Broderick lived two blocks over and two blocks down. A short distance for wolves who were used to patrolling vast tracts of territory.
Ellison approached the two-story bungalow that housed Broderick, his mother, aunt, and three brothers. Youngest brother was on the porch shoveling food from a plate into his mouth but was on his feet by the time Ellison reached the front steps.
“Stay right there, wolf,” the brother, Mason, said.
“Get Broderick out here so I can rip his head off.”
Mason set down his plate of eggs and Texas toast and stood up squarely.
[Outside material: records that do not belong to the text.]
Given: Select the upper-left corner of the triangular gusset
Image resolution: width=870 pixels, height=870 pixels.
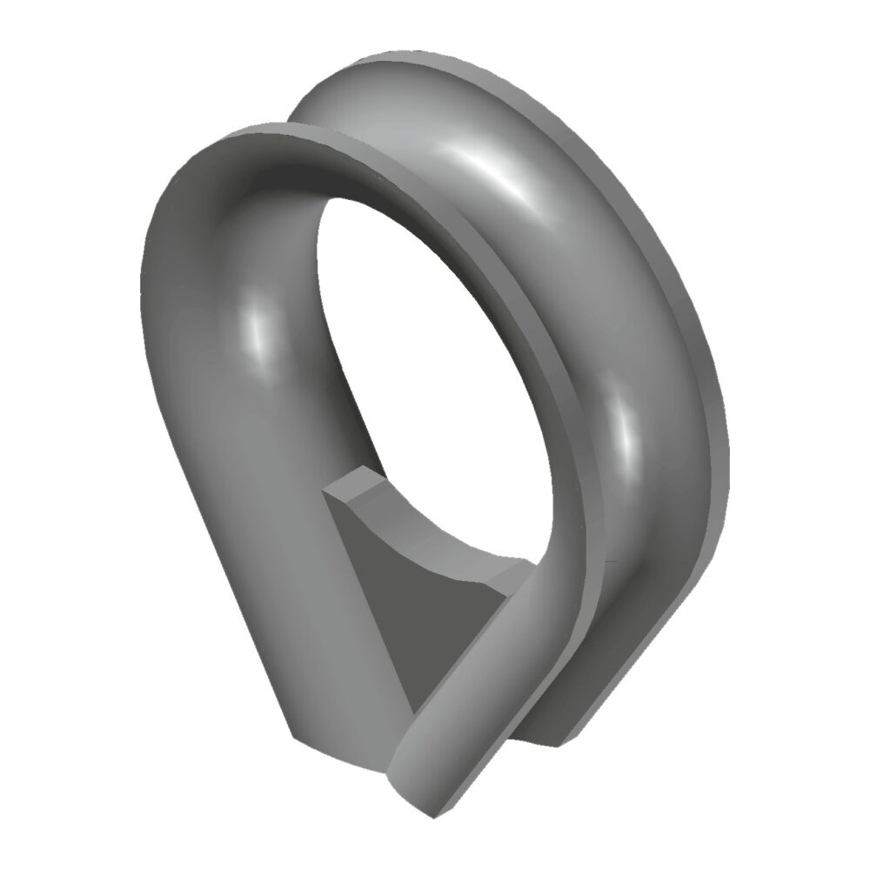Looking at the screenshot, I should [x=324, y=492].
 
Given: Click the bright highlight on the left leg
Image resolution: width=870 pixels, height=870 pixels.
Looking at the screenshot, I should [x=254, y=335].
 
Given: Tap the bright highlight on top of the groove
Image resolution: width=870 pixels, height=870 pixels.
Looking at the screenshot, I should [x=487, y=165].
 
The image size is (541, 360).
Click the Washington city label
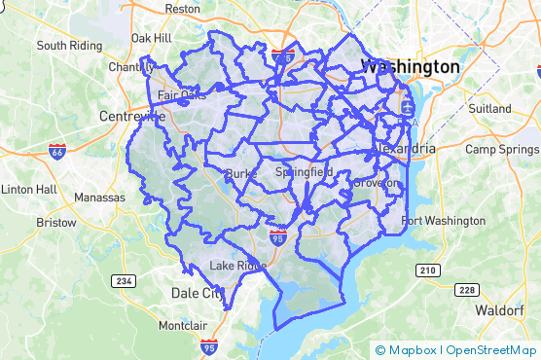[410, 67]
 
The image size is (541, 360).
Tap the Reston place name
[182, 8]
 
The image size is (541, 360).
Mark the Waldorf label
[500, 310]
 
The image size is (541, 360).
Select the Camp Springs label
[502, 149]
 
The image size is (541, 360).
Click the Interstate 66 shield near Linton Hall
[56, 151]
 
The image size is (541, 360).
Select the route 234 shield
[124, 281]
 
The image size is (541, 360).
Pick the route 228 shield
[467, 289]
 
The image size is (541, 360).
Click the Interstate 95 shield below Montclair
[208, 346]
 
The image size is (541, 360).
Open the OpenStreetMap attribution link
[490, 349]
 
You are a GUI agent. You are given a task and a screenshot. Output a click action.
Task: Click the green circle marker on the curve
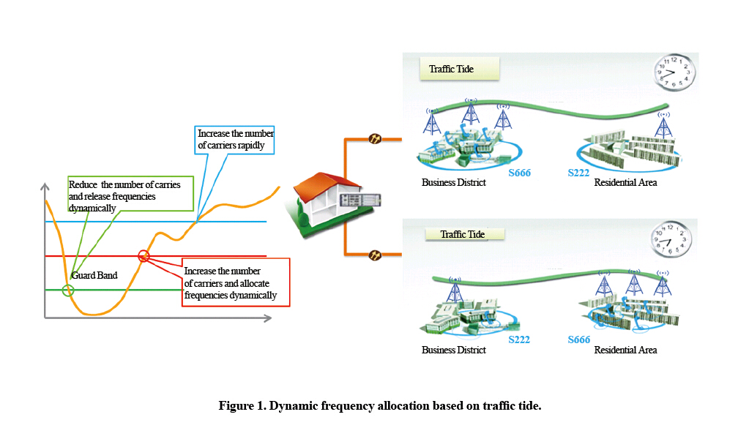[x=68, y=290]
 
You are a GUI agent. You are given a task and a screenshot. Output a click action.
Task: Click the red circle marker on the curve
[x=144, y=255]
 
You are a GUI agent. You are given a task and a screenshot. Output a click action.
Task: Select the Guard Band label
[x=94, y=276]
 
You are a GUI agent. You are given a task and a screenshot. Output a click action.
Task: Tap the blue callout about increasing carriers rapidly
[x=236, y=139]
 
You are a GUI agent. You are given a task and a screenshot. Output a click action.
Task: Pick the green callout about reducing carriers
[x=124, y=195]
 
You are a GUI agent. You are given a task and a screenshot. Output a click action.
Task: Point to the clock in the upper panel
[x=674, y=72]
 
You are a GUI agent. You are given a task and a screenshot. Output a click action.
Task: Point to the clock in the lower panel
[x=671, y=239]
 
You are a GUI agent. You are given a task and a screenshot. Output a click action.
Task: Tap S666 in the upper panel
[x=519, y=173]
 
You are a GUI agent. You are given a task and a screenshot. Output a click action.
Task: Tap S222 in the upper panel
[x=579, y=173]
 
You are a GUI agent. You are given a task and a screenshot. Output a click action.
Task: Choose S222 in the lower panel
[x=519, y=339]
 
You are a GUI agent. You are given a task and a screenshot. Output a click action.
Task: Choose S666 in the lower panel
[x=579, y=339]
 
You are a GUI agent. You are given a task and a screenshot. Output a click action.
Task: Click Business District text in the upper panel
[x=453, y=183]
He was the youngest brother, but he was bigger than any of the others in Broderick’s house, probably why they had him stand guard.
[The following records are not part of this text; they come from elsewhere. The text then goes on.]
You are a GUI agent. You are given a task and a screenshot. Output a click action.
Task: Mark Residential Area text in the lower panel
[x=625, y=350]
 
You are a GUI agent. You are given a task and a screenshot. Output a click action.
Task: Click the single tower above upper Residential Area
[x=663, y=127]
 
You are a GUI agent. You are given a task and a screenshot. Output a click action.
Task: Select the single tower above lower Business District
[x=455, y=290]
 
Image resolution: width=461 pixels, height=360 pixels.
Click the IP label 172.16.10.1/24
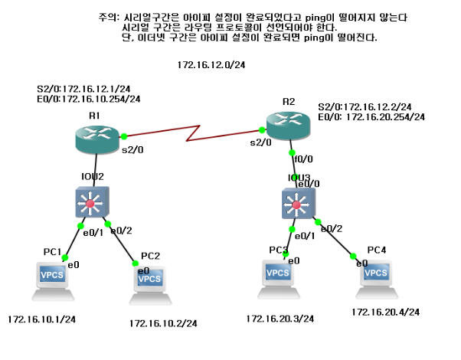41,319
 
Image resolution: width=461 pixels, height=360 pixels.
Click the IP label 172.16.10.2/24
163,324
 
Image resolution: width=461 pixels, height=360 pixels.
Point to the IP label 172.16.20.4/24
386,313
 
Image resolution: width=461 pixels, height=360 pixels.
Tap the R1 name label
95,115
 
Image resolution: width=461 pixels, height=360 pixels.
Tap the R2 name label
289,101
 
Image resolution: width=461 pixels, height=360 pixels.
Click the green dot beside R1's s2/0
124,136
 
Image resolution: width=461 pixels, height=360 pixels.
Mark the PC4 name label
377,250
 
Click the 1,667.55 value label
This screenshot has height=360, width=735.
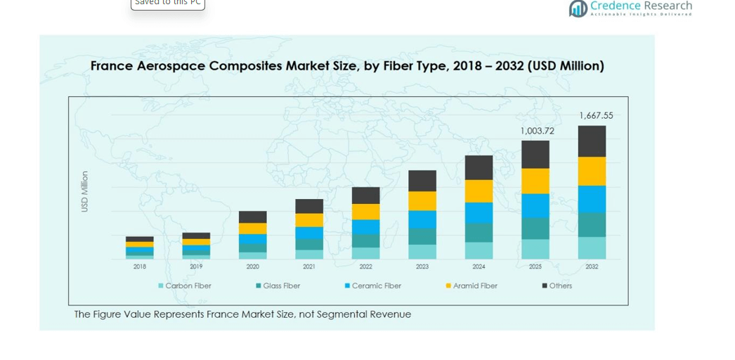(x=596, y=115)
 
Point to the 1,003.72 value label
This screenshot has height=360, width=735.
(x=537, y=131)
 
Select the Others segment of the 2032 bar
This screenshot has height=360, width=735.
(x=592, y=141)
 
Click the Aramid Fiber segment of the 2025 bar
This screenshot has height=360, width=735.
(x=535, y=181)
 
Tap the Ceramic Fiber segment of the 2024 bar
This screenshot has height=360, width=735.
(x=479, y=213)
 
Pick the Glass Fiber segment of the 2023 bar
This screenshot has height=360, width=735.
(x=422, y=236)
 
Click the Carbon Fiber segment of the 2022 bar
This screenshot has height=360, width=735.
(x=365, y=253)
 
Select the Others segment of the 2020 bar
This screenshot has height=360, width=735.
(x=252, y=217)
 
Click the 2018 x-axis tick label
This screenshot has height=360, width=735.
(x=140, y=267)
“Brod!” Mason yelled over his shoulder. “That dumb-ass Lupine is here.”
“I heard him.” Broderick came out the door to flank his brother. He folded his arms, the pair of them glaring down at Ellison with identical stares. “What? It’s early. Why aren’t you holed up with your crazy sister?”
“Where is she?”
Broderick didn’t move. “You mean Maria? Not here. Why?”
Ellison leaned toward Broderick and inhaled, too far gone in rage to care that it wasn’t good Shifter etiquette to obviously check someone’s scent to determine whether he was lying. Especially not on that rival Shifter’s territory with his little brother ready to rub Ellison’s face into the sidewalk.
Ellison didn’t smell a lie on Broderick, but he didn’t smell Maria on him either. He caught the brief scent of her from last night, when Broderick had tried to mark her and claim her, but nothing more than that. Scents had layers, fading with time and how many showers the Shifter had taken. Broderick hadn’t bathed since last night, but his clothes were clean and contained no scent of Maria.
“What did you do, lose her?” Broderick asked. “Doesn’t she live across the street from you?”
“Screw you.” Maria wasn’t here. If she had been, even if they’d locked her in the most protected part of their basement, Ellison would have scented her and found her.